Welcome to the second installment of our, ahem, “monthly” series, looking at ten of the very best and five of the very worst offerings from one given area of the wider Red Dwarf universe. And the reason you’ve been waiting two months for the second installment of this monthly series is that the topic is something that’s proved very difficult to put into order – namely DVD Extras. We’ve been treated to some of the finest DVD packages that TV comedy has to offer, with hours upon hours of well-researched, fascinating and hilarious extras accompanying each series. How on Titan is it possible to decide which brilliant thing is better than another brilliant thing, or to come up with five that aren’t brilliant? Read on to find out…
Let’s kick off with some exciting caveats. We’re concentrating on unique one-off features, that have been made specifically for one particular release, rather than the regular features that are on virtually all the releases. Most notably, this means we’re not including the big series-specific retrospective documentaries – largely because there’d be very little room for anything else in the top ten. You can also take it as read that the deleted scenes, Smeg Ups, raw effects footage, isolated music cues, etc are all brilliant, and that the musical featurettes are all shit. Also, for the top ten at least, we’re excluding things that weren’t originally made for DVD – your A-Zs, Can’t Smeg Won’t Smegs, Making of Back To Earths, Comedy Connectionses, and whatnot. We’ve waived this rule for the bottom five, because otherwise there wouldn’t be five.
Anyway, enough of the chitter chatter, let the banquet begin! Well, it’s more a list of some things followed by some words than a banquet, but, you know.
10. The SFX of Red Dwarf V
Mike Tucker’s old home movies from c. 1992, with a commentary track from the man himself. At the time of release, this level of detail into the making of the visual effects was reserved for early morning Dimension Jump Q&As, or late night Dimension Jump drunken chats. It was a delight, therefore, to get the same experience from the comfort of your own home, whenever you wanted it. There’s some terrific footage of Starbug shoots, the explosion from Demons & Angels and the making of Terrorform‘s self-loathing beast, all backed up with a constant stream of Mike’s anecdotes and explanations. It’s the kind of thing that’s only going to be of interest to a fraction of Red Dwarf viewers, and so gets extra points just for existing in the first place.

#####

* _TASK REQUIREMENTS_: Print the stretch of the Red Dwarf DVD extras article from "10. The SFX" through "the first place.", copied word for word. The material after this point comes from a separate source.

Rows showing where targets appear:
#####

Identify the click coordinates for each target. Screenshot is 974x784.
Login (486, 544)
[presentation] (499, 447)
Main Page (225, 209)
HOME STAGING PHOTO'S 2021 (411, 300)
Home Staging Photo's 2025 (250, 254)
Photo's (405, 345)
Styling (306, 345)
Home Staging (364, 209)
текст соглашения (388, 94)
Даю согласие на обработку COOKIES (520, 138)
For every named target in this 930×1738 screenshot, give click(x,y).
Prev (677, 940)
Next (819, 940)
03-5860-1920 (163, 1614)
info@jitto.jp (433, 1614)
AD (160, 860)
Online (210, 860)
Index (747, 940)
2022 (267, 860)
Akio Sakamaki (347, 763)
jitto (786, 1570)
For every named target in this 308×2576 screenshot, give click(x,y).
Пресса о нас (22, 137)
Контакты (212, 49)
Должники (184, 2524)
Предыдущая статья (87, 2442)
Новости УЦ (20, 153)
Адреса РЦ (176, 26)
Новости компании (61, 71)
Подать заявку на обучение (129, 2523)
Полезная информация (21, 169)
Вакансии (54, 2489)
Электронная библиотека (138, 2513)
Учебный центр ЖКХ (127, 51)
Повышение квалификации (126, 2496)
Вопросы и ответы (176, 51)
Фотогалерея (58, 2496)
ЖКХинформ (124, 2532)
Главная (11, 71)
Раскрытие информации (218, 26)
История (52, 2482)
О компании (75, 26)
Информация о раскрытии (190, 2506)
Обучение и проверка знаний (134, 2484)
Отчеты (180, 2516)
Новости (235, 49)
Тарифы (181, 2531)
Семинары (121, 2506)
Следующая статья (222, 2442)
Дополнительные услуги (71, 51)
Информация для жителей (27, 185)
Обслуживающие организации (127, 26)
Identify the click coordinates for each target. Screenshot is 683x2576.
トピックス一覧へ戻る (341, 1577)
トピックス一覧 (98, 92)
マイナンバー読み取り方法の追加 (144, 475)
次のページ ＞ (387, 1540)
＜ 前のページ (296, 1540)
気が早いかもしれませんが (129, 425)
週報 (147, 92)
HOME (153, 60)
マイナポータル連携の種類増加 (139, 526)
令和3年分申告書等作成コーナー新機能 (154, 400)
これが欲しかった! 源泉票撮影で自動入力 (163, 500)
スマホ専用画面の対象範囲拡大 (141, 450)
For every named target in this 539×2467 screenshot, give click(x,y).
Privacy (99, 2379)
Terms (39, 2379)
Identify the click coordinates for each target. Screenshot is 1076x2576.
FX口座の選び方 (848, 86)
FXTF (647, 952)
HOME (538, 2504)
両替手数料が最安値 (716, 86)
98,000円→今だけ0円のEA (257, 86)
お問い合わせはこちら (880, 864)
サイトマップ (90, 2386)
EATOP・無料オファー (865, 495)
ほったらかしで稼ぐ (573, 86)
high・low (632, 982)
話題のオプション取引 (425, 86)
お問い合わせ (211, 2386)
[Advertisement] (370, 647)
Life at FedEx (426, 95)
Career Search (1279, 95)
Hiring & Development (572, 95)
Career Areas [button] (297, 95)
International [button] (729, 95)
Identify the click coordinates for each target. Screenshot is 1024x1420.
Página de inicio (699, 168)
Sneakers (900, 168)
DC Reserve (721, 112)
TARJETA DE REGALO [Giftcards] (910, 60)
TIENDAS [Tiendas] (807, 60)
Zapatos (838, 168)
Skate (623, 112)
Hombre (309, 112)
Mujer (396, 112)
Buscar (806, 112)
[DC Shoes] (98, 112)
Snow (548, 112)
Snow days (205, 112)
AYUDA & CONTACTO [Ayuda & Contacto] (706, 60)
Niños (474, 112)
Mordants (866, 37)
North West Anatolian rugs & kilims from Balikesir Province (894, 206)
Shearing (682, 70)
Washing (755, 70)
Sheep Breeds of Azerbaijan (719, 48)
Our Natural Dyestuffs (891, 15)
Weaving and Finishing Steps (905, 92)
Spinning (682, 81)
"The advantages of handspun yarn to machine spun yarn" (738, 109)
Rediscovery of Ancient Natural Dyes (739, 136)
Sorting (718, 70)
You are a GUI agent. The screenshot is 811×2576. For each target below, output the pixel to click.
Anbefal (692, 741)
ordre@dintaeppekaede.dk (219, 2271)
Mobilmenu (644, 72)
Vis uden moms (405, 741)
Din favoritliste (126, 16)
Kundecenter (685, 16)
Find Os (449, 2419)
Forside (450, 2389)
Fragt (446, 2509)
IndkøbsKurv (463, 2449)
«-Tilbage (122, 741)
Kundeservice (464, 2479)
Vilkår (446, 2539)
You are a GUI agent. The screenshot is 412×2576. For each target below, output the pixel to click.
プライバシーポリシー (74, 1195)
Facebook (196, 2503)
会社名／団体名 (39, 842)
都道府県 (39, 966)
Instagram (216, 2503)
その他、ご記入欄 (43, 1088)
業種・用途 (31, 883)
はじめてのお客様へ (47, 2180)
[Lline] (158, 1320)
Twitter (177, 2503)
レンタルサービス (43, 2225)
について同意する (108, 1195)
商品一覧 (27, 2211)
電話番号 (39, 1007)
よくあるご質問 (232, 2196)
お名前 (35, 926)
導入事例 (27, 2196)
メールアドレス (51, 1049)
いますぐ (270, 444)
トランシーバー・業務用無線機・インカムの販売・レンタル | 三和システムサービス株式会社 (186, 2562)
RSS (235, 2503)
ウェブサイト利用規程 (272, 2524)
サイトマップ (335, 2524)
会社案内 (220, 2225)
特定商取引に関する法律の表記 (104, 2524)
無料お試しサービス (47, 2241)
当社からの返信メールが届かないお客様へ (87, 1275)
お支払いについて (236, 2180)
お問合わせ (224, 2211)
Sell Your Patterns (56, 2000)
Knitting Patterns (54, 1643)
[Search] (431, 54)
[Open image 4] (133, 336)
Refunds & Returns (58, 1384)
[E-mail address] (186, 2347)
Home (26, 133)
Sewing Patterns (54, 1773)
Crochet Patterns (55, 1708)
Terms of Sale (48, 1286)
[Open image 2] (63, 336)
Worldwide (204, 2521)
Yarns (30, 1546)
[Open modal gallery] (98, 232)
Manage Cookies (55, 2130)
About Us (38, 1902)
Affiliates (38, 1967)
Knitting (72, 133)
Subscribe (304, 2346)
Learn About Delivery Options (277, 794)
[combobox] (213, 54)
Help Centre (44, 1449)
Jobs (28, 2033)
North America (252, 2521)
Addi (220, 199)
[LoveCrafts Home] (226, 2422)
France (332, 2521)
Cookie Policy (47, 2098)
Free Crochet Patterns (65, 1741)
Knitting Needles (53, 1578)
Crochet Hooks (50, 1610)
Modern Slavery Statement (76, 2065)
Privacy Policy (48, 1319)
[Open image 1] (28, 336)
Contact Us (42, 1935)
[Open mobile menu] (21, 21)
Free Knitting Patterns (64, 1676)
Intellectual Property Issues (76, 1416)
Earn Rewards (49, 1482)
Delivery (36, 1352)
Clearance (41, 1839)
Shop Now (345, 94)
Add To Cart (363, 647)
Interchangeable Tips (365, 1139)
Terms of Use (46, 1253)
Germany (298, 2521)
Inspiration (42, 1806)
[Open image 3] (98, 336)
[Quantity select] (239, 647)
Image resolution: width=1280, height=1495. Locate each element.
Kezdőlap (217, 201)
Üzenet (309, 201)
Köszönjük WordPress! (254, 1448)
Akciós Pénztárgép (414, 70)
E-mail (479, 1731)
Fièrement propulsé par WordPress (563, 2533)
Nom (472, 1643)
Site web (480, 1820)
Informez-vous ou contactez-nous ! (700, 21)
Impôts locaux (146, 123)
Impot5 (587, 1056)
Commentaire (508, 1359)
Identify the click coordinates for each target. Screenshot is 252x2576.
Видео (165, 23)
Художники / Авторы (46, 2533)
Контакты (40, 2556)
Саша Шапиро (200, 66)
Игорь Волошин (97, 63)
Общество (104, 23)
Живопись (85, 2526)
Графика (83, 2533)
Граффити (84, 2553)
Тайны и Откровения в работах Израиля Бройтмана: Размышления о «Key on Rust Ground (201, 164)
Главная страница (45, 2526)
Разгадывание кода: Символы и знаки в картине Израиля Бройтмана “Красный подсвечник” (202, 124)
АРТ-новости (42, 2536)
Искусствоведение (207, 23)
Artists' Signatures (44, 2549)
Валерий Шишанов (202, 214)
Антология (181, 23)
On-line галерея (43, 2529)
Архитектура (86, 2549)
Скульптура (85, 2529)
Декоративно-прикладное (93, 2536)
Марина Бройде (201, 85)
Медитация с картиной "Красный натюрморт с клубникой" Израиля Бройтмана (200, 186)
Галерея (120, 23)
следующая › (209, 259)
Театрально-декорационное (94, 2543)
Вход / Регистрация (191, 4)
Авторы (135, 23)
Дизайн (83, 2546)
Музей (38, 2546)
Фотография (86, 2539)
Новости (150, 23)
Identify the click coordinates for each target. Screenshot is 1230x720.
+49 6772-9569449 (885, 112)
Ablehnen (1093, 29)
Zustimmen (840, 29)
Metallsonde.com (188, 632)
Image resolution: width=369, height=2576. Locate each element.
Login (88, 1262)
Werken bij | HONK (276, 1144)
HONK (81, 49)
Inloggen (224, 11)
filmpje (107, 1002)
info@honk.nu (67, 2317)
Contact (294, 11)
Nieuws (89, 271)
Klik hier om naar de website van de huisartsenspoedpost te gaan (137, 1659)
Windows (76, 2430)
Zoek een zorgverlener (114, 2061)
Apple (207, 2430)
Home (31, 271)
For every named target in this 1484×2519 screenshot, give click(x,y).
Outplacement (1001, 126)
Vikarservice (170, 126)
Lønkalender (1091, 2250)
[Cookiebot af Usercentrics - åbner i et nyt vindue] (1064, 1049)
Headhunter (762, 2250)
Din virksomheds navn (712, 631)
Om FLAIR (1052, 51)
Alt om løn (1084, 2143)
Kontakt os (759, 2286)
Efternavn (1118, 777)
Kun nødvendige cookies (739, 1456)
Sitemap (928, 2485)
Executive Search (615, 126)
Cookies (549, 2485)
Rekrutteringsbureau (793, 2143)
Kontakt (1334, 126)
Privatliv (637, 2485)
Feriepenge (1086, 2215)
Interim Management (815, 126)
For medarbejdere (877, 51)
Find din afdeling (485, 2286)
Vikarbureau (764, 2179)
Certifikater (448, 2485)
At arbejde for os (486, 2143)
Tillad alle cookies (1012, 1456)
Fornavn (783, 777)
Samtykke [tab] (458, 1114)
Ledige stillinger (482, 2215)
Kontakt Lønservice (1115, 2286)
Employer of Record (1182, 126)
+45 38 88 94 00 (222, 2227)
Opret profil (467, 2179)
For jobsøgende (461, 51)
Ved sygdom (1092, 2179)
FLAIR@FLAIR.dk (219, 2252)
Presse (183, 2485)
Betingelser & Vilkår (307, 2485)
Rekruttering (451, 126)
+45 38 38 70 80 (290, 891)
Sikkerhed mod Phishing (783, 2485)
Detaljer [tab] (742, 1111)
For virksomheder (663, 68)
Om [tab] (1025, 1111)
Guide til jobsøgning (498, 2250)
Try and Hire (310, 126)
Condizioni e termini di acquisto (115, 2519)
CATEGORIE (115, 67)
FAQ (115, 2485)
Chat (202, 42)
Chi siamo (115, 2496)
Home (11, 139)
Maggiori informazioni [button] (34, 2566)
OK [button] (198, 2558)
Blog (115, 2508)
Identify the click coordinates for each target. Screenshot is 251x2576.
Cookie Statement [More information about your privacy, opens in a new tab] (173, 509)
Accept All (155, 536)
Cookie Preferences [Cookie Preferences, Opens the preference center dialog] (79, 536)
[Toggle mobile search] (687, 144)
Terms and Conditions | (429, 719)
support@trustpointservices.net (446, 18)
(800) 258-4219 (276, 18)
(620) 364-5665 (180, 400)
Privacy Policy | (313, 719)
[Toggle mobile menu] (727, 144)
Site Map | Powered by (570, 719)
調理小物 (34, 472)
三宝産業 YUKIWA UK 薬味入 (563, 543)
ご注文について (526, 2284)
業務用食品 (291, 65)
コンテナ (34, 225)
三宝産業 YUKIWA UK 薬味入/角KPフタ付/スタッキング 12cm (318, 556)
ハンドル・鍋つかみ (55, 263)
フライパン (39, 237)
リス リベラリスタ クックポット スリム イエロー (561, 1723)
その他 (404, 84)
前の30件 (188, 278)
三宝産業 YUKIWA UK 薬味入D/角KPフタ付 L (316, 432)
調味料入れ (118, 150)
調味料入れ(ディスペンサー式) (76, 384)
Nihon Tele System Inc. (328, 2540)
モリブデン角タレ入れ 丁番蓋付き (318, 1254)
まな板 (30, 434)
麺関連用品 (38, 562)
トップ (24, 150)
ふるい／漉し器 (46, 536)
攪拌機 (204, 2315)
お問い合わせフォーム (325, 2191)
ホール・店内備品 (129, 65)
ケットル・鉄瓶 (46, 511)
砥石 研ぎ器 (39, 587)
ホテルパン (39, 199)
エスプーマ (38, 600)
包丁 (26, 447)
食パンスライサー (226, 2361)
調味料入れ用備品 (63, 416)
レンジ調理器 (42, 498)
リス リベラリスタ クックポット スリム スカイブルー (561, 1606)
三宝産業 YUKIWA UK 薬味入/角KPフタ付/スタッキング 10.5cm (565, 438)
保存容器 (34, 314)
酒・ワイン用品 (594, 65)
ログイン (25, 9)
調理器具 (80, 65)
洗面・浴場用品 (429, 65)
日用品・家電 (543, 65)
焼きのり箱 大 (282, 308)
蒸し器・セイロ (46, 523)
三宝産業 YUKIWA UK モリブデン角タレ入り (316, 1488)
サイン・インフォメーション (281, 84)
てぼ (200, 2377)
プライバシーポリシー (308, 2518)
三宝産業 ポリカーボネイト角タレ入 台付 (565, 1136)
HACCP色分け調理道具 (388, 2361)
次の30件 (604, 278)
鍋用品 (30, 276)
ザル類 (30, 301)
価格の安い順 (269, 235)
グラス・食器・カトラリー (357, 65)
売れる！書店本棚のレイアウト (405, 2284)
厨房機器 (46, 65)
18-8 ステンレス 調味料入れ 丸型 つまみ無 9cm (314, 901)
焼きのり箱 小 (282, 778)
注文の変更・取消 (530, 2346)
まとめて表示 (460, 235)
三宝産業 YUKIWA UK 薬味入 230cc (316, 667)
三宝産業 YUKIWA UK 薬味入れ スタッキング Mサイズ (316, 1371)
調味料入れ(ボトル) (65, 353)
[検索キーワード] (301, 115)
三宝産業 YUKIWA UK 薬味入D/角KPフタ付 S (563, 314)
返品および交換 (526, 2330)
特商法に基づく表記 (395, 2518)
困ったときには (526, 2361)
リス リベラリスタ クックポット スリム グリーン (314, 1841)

#####

* _THE ANSWER_:
10. The SFX of Red Dwarf V
Mike Tucker’s old home movies from c. 1992, with a commentary track from the man himself. At the time of release, this level of detail into the making of the visual effects was reserved for early morning Dimension Jump Q&As, or late night Dimension Jump drunken chats. It was a delight, therefore, to get the same experience from the comfort of your own home, whenever you wanted it. There’s some terrific footage of Starbug shoots, the explosion from Demons & Angels and the making of Terrorform‘s self-loathing beast, all backed up with a constant stream of Mike’s anecdotes and explanations. It’s the kind of thing that’s only going to be of interest to a fraction of Red Dwarf viewers, and so gets extra points just for existing in the first place.